▶ Try it
Scan the entries below. Return every line that includes "link".

Source data

§ §

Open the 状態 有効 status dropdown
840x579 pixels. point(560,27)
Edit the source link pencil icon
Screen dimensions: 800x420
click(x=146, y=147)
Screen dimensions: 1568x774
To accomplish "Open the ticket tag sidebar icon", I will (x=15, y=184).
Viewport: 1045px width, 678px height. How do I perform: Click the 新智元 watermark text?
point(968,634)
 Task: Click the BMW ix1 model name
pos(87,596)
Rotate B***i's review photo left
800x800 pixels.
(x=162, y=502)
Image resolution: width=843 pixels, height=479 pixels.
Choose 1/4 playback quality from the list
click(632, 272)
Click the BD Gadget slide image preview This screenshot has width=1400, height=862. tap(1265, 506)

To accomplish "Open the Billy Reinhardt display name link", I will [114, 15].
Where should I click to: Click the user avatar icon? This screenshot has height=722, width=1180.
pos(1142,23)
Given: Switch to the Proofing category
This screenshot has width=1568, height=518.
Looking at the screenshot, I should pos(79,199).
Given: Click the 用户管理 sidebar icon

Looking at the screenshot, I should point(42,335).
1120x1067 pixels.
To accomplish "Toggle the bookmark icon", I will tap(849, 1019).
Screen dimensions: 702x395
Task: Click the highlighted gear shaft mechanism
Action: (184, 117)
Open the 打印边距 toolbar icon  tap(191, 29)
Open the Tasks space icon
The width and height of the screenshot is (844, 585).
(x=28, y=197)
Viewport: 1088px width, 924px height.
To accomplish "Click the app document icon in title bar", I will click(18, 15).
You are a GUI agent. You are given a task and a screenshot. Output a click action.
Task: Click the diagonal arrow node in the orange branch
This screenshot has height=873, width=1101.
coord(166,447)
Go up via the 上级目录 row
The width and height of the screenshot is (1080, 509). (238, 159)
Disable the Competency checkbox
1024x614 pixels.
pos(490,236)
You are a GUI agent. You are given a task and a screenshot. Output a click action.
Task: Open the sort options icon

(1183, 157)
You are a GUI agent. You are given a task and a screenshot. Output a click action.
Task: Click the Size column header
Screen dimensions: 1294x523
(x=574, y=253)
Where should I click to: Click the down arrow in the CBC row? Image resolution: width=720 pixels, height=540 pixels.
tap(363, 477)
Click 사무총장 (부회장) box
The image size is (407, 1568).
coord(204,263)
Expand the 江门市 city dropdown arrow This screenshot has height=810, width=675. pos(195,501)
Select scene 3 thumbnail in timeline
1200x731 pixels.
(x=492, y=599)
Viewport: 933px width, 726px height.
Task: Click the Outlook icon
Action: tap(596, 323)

§ §

▶ Written response
Edit the source link pencil icon
To accomplish "Open the Billy Reinhardt display name link", I will [114, 15].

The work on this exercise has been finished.